GİRİŞ: 18.08.2025 22:42      GÜNCELLEME: 18.08.2025 22:42
Rasthaber -  Bakü ile Erivan arasında imzalanan 17 maddelik anlaşma, görünüşte çatışma riskini azaltıyor olsa da, maddelerin bazıları İran’ın jeopolitik çıkarlarını orta vadede tehdit edebilecek potansiyel taşımaktadır.

"Trump Koridoru"nun "güvenli" olduğu fikrini destekleyen uzman ve aktörler, Bakü ile Erivan arasında imzalanan 17 maddelik anlaşmada Zangezur Koridoru'na dair herhangi bir işaret veya İran sınır hatlarına yönelik bir tehdit içermediğini savunuyor. Ancak, bu anlaşmanın bazı maddeleri yakın gelecekte İran'ın çıkarlarını tehdit etme potansiyeli taşıyor.

Trump Koridoru’nun gölgesinde İran’a yönelik riskler

Örneğin anlaşmanın 10. maddesinde şu ifadeler yer alıyor: Taraflar, karşılıklı çıkar alanlarında, ekonomik, transit ve ulaştırma, çevresel, insani ve kültürel alanlar da dahil olmak üzere çeşitli alanlarda işbirliği yapmak için anlaşmalar akdedebilirler.
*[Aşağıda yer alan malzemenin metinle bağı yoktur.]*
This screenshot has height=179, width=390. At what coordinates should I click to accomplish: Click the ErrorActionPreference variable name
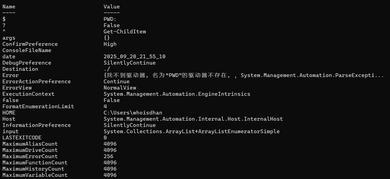36,81
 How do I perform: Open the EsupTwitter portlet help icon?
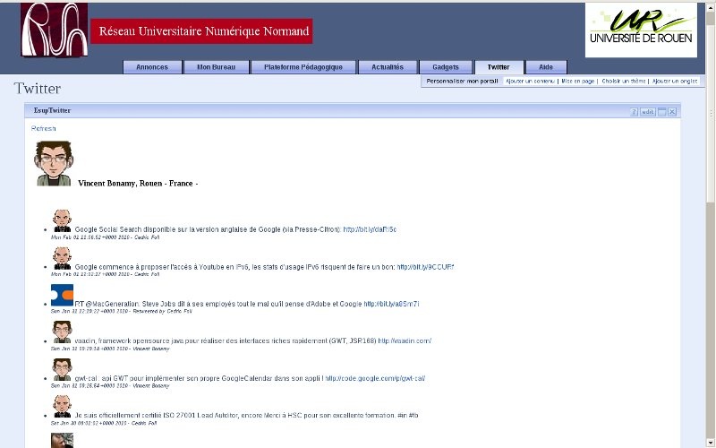click(x=634, y=112)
Bu metinde koridorun başlatılmasından veya Amerikalıların varlığından bahsedilmese de, anlaşmanın "alt metninde" Donald Trump, 43 kilometrelik koridora kendi adını vermiş ve kendisini Ermenistan ile Azerbaycan Cumhuriyeti arasındaki anlaşmazlıklarda baş arabulucu olarak tanıtmıştır.

7. madde, NATO tehdidi ve sınır güvenliği

Anlaşmanın 7. maddesi şöyle: Taraflar, ortak sınırları boyunca herhangi bir üçüncü tarafın kuvvetlerini konuşlandıramazlar. Taraflar, karşılıklı sınırlarının belirlenmesi ve müteakip olarak çizilmesi süresince, sınır bölgelerinde güvenlik ve istikrarı sağlamak için askeri alan da dahil olmak üzere, karşılıklı olarak mutabık kalınan güvenlik ve güven artırıcı önlemleri uygulayacaklardır.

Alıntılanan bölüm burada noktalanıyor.